Asbestos Cover-Up Burns Victims' Families

(CN) - BASF Catalysts and its attorneys must face claims that they fraudulently concealed evidence that the company's talc products contained asbestos, forcing many asbestos victims to dismiss or settle their tort claims, the 3rd Circuit ruled.
     BASF Catalysts is successor to Engelhard Corp., which made talc products containing asbestos.
     When Engelhard discovered the asbestos, rather than face the consequences, it enlisted the services of law firm Cahill, Gordon & Reindel to collect the tests and reports proving the presence of asbestos in Engelhard talc and destroy or hide them, according to the court's summary.
     Then, when victims brought tort actions against Engelhard for asbestos exposure, the company defended itself by asserting that no tests had ever affirmed that its talc contained asbestos.
     The scheme collapsed in a recent lawsuit when a former research chemist for Engelhard testified that he had discovered asbestos in the company's talc many years ago, and had been instructed to turn over all of his talc-related records.
     This testimony triggered discovery of potentially concealed documents, of which many were found kept secretly in a Cahill storage facility.
     Plaintiffs, primarily relatives of victims who died of asbestos-related diseases, say the scheme outlived most of the people exposed to Engelhard's asbestos, and robbed victims of a fair judgment on their claims.
     They seek a declaration that BASF and Cahill committed fraud, and an injunction against the defendants' future invocation of res judicata based on past state court judgments.
     A federal judge found entirely for the defendants, but the 3rd Circuit revived plaintiffs' fraud claims Wednesday.
     "We conclude that the District Court erred when it dismissed the fraud and fraudulent concealment claims. The amended class action complaint properly alleges the elements of fraud and fraudulent concealment - namely that BASF and Cahill lied about and destroyed the asbestos evidence to plaintiffs' detriment. Neither the New Jersey litigation privilege nor pleading requirements stand in the way of these claims," Judge Julio Fuentes wrote for the three-judge panel.
     While plaintiffs may not have believed defendants' assertions that the product did not contain asbestos, there is no doubt that their cases "would have been much stronger if [they] had evidence that BASF's products contained asbestos," and would have saved significant litigation expenses by having that evidence, the court found.

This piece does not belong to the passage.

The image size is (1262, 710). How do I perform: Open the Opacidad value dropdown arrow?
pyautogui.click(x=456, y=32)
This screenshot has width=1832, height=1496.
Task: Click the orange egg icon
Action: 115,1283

     Fuentes also reinstated the plaintiffs' requests for injunctive and declarative relief, dismissing defendants' arguments that injunctive relief would violate the Anti-Injunction Act.
     However, the court found it premature to make a ruling on any particular legal defense that defendants might make if plaintiffs seek to reopen state cases.
     "Although the parties certainly have adverse interests on these matters, an injunction or declaration about future legal defenses [such as res judicata] would not provide a conclusive resolution of an existing controversy. The issues are, therefore, unripe," Fuentes wrote.